*** Opening of TASK DATA ***

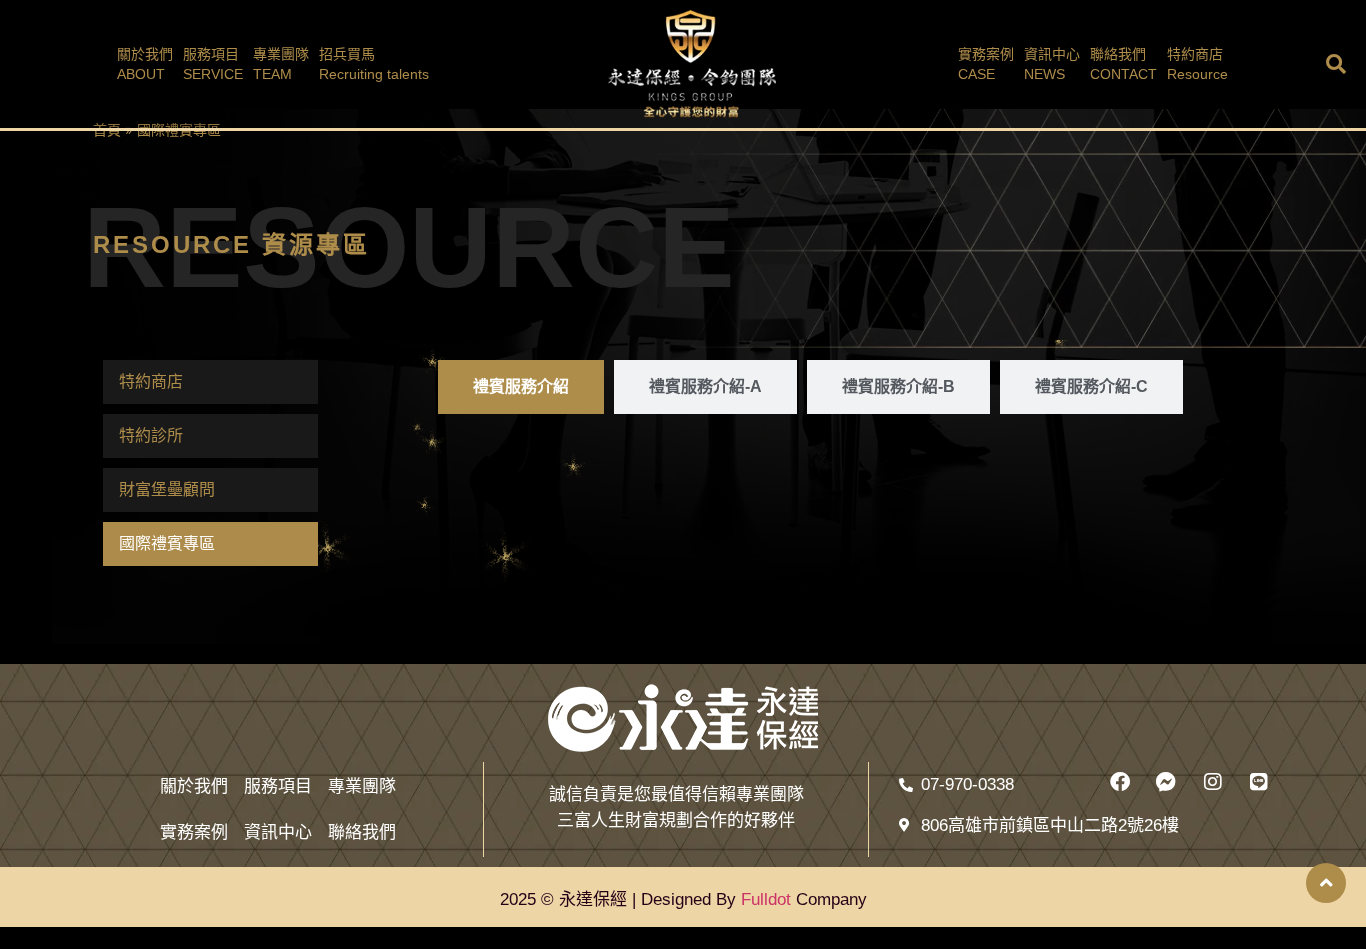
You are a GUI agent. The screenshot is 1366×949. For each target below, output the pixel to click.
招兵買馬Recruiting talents (374, 64)
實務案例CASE (986, 64)
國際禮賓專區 (167, 543)
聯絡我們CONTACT (1123, 64)
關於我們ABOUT (145, 64)
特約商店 (151, 381)
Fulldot (766, 899)
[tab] (521, 387)
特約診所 (151, 435)
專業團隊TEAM (281, 64)
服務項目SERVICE (213, 64)
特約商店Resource (1197, 64)
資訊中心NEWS (1052, 64)
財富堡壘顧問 (167, 489)
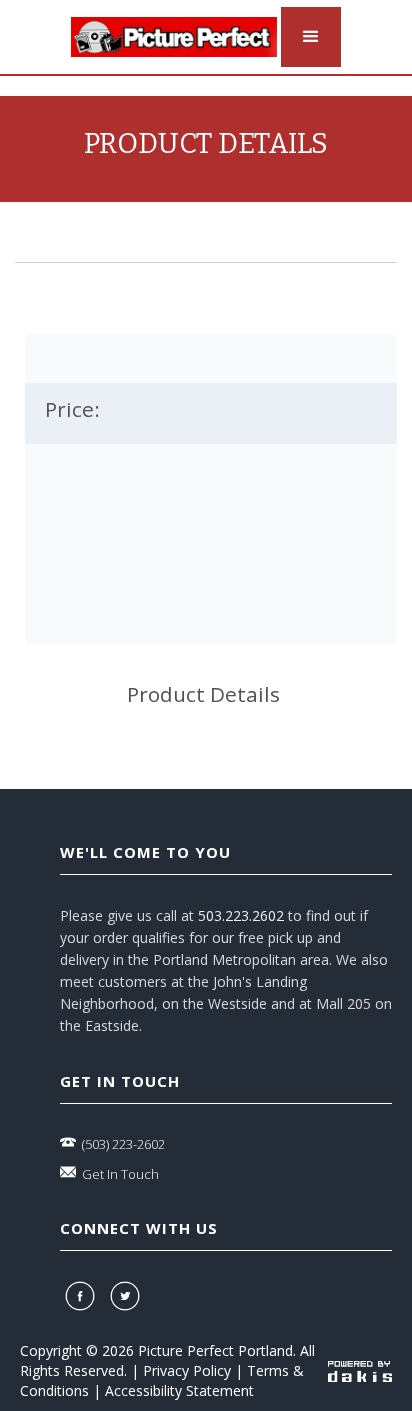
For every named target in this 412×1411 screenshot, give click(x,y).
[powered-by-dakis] (360, 1370)
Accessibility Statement (179, 1390)
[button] (311, 37)
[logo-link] (174, 37)
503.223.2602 (241, 915)
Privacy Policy (187, 1370)
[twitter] (127, 1296)
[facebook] (82, 1296)
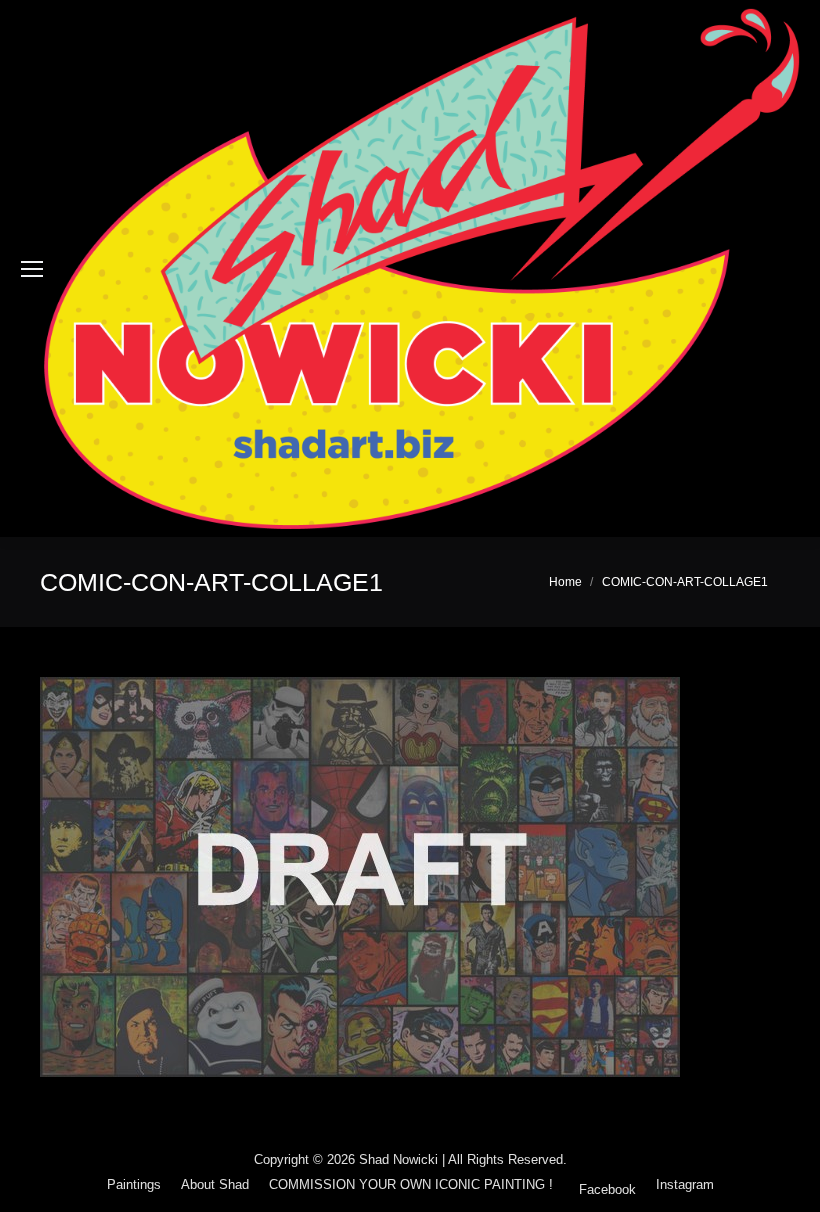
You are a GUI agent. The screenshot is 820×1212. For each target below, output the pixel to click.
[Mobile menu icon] (32, 269)
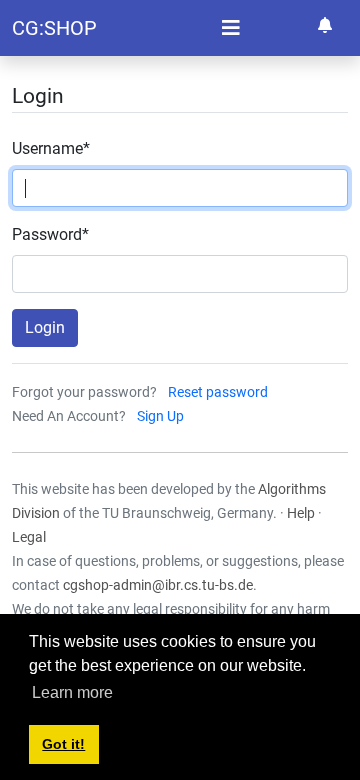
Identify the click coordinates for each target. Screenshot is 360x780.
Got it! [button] (63, 744)
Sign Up (160, 416)
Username (51, 148)
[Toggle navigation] (231, 28)
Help (301, 513)
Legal (29, 537)
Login (45, 327)
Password (50, 234)
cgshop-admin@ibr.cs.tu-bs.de (158, 585)
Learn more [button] (72, 692)
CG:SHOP (54, 28)
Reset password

*** Close of TASK DATA ***

* TASK INSTRUCTIONS *
Count the lines of the records that include the word "below". Give the number by itself.

* RESPONSE *
2